• [What the task requires] Copy each line of the data that has "sidebar" in it.
━━━━━ Listed entries
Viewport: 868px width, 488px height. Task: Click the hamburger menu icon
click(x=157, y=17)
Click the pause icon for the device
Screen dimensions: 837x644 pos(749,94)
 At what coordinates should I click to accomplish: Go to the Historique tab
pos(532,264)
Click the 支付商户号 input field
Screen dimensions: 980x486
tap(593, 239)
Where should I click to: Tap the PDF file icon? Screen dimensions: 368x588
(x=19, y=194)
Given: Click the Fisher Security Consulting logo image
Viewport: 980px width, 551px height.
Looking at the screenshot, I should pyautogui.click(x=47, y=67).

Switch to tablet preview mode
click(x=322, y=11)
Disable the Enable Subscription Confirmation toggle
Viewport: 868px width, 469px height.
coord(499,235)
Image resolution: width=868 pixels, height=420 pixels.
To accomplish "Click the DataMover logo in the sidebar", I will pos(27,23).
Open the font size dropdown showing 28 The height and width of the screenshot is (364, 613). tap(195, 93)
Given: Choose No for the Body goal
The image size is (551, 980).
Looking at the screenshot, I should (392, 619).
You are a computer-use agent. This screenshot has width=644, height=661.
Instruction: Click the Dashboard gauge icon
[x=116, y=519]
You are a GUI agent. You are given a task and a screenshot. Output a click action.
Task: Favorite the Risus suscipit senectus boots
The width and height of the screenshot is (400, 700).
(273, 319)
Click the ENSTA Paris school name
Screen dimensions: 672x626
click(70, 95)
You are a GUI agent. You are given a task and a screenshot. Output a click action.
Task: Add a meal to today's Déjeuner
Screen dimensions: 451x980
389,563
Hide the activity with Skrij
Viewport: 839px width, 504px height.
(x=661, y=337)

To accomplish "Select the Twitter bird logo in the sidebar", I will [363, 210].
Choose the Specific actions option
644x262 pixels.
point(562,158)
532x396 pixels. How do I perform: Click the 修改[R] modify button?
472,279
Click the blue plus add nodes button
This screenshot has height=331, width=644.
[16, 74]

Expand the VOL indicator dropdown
━━━━━━━━━━
• [Exercise solution]
To accomplish "Click the DataMover logo in the sidebar", I will pos(27,23).
To accomplish "Select the Twitter bird logo in the sidebar", I will [363, 210].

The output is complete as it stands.